RECORDS TO PROCESS –
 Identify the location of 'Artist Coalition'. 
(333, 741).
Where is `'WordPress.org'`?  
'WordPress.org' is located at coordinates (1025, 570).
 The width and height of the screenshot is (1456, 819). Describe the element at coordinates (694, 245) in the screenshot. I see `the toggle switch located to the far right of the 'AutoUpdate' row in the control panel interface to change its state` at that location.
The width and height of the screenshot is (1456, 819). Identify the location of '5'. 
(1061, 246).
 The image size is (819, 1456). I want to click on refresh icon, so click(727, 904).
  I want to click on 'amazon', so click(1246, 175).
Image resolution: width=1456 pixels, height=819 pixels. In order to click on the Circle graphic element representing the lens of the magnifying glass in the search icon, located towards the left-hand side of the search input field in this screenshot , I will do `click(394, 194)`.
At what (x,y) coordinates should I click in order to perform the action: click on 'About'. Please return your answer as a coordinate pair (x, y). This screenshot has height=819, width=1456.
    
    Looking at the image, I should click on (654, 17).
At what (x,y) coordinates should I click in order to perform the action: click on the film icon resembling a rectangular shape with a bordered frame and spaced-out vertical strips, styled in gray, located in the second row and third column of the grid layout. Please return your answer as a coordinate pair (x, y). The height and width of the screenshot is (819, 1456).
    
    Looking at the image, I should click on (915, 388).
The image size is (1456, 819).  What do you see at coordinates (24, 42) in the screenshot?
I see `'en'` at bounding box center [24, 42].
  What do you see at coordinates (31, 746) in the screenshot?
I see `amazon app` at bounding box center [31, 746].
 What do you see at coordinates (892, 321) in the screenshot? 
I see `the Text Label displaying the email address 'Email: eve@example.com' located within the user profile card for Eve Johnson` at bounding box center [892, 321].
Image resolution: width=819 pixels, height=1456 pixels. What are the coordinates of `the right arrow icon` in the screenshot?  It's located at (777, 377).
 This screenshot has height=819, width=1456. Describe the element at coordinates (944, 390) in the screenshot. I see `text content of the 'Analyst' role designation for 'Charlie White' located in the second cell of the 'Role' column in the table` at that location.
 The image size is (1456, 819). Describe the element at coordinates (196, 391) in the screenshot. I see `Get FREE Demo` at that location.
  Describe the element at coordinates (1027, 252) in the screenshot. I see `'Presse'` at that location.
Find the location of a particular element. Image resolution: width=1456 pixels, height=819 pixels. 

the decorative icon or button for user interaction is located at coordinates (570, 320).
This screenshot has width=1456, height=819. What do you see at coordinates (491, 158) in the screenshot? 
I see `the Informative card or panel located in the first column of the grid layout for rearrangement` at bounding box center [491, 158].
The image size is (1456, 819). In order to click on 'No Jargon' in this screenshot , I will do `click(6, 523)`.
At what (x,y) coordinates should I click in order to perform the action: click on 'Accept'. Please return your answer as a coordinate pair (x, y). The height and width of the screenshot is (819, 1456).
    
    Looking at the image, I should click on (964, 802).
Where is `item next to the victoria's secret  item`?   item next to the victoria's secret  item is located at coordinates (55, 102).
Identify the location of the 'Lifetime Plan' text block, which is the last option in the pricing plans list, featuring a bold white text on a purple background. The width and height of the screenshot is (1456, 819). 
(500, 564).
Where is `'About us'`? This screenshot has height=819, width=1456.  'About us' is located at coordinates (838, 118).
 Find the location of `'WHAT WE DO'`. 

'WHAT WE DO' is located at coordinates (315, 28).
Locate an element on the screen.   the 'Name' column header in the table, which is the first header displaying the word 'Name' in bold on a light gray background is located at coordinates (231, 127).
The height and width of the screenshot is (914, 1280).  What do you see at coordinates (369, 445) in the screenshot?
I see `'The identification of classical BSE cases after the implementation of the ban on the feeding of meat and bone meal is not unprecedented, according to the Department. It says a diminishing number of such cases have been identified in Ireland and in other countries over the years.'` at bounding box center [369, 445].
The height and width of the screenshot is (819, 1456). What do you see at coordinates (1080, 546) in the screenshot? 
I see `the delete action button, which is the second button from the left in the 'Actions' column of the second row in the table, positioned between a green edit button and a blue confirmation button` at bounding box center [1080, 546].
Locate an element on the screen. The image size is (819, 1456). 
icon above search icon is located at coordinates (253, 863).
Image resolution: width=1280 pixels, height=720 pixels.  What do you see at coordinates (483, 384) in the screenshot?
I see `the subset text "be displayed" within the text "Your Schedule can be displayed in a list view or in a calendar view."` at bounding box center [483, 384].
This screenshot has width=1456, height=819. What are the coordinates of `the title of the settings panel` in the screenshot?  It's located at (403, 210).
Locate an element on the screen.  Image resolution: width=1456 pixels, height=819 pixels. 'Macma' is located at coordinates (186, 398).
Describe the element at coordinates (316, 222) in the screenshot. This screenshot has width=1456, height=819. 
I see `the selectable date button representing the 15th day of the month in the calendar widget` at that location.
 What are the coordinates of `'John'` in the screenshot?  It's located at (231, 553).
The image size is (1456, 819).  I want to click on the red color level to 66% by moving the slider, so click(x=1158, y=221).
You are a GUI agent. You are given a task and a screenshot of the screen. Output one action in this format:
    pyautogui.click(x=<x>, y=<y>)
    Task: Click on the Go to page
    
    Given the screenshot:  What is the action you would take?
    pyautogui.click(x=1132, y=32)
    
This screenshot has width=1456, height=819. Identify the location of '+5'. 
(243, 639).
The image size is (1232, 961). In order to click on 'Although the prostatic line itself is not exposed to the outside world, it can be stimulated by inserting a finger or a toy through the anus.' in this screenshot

DIRECTIONS – Transcribe all of the entries above line for line, without changing anything.

ANSWER TO THE PROBLEM –
 Identify the location of 'Artist Coalition'. 
(333, 741).
Where is `'WordPress.org'`?  
'WordPress.org' is located at coordinates (1025, 570).
 The width and height of the screenshot is (1456, 819). Describe the element at coordinates (694, 245) in the screenshot. I see `the toggle switch located to the far right of the 'AutoUpdate' row in the control panel interface to change its state` at that location.
The width and height of the screenshot is (1456, 819). Identify the location of '5'. 
(1061, 246).
 The image size is (819, 1456). I want to click on refresh icon, so click(727, 904).
  I want to click on 'amazon', so click(1246, 175).
Image resolution: width=1456 pixels, height=819 pixels. In order to click on the Circle graphic element representing the lens of the magnifying glass in the search icon, located towards the left-hand side of the search input field in this screenshot , I will do `click(394, 194)`.
At what (x,y) coordinates should I click in order to perform the action: click on 'About'. Please return your answer as a coordinate pair (x, y). This screenshot has height=819, width=1456.
    
    Looking at the image, I should click on (654, 17).
At what (x,y) coordinates should I click in order to perform the action: click on the film icon resembling a rectangular shape with a bordered frame and spaced-out vertical strips, styled in gray, located in the second row and third column of the grid layout. Please return your answer as a coordinate pair (x, y). The height and width of the screenshot is (819, 1456).
    
    Looking at the image, I should click on (915, 388).
The image size is (1456, 819).  What do you see at coordinates (24, 42) in the screenshot?
I see `'en'` at bounding box center [24, 42].
  What do you see at coordinates (31, 746) in the screenshot?
I see `amazon app` at bounding box center [31, 746].
 What do you see at coordinates (892, 321) in the screenshot? 
I see `the Text Label displaying the email address 'Email: eve@example.com' located within the user profile card for Eve Johnson` at bounding box center [892, 321].
Image resolution: width=819 pixels, height=1456 pixels. What are the coordinates of `the right arrow icon` in the screenshot?  It's located at (777, 377).
 This screenshot has height=819, width=1456. Describe the element at coordinates (944, 390) in the screenshot. I see `text content of the 'Analyst' role designation for 'Charlie White' located in the second cell of the 'Role' column in the table` at that location.
 The image size is (1456, 819). Describe the element at coordinates (196, 391) in the screenshot. I see `Get FREE Demo` at that location.
  Describe the element at coordinates (1027, 252) in the screenshot. I see `'Presse'` at that location.
Find the location of a particular element. Image resolution: width=1456 pixels, height=819 pixels. 

the decorative icon or button for user interaction is located at coordinates (570, 320).
This screenshot has width=1456, height=819. What do you see at coordinates (491, 158) in the screenshot? 
I see `the Informative card or panel located in the first column of the grid layout for rearrangement` at bounding box center [491, 158].
The image size is (1456, 819). In order to click on 'No Jargon' in this screenshot , I will do `click(6, 523)`.
At what (x,y) coordinates should I click in order to perform the action: click on 'Accept'. Please return your answer as a coordinate pair (x, y). The height and width of the screenshot is (819, 1456).
    
    Looking at the image, I should click on (964, 802).
Where is `item next to the victoria's secret  item`?   item next to the victoria's secret  item is located at coordinates (55, 102).
Identify the location of the 'Lifetime Plan' text block, which is the last option in the pricing plans list, featuring a bold white text on a purple background. The width and height of the screenshot is (1456, 819). 
(500, 564).
Where is `'About us'`? This screenshot has height=819, width=1456.  'About us' is located at coordinates (838, 118).
 Find the location of `'WHAT WE DO'`. 

'WHAT WE DO' is located at coordinates (315, 28).
Locate an element on the screen.   the 'Name' column header in the table, which is the first header displaying the word 'Name' in bold on a light gray background is located at coordinates (231, 127).
The height and width of the screenshot is (914, 1280).  What do you see at coordinates (369, 445) in the screenshot?
I see `'The identification of classical BSE cases after the implementation of the ban on the feeding of meat and bone meal is not unprecedented, according to the Department. It says a diminishing number of such cases have been identified in Ireland and in other countries over the years.'` at bounding box center [369, 445].
The height and width of the screenshot is (819, 1456). What do you see at coordinates (1080, 546) in the screenshot? 
I see `the delete action button, which is the second button from the left in the 'Actions' column of the second row in the table, positioned between a green edit button and a blue confirmation button` at bounding box center [1080, 546].
Locate an element on the screen. The image size is (819, 1456). 
icon above search icon is located at coordinates (253, 863).
Image resolution: width=1280 pixels, height=720 pixels.  What do you see at coordinates (483, 384) in the screenshot?
I see `the subset text "be displayed" within the text "Your Schedule can be displayed in a list view or in a calendar view."` at bounding box center [483, 384].
This screenshot has width=1456, height=819. What are the coordinates of `the title of the settings panel` in the screenshot?  It's located at (403, 210).
Locate an element on the screen.  Image resolution: width=1456 pixels, height=819 pixels. 'Macma' is located at coordinates (186, 398).
Describe the element at coordinates (316, 222) in the screenshot. This screenshot has width=1456, height=819. 
I see `the selectable date button representing the 15th day of the month in the calendar widget` at that location.
 What are the coordinates of `'John'` in the screenshot?  It's located at (231, 553).
The image size is (1456, 819).  I want to click on the red color level to 66% by moving the slider, so click(x=1158, y=221).
You are a GUI agent. You are given a task and a screenshot of the screen. Output one action in this format:
    pyautogui.click(x=<x>, y=<y>)
    Task: Click on the Go to page
    
    Given the screenshot:  What is the action you would take?
    pyautogui.click(x=1132, y=32)
    
This screenshot has width=1456, height=819. Identify the location of '+5'. 
(243, 639).
The image size is (1232, 961). In order to click on 'Although the prostatic line itself is not exposed to the outside world, it can be stimulated by inserting a finger or a toy through the anus.' in this screenshot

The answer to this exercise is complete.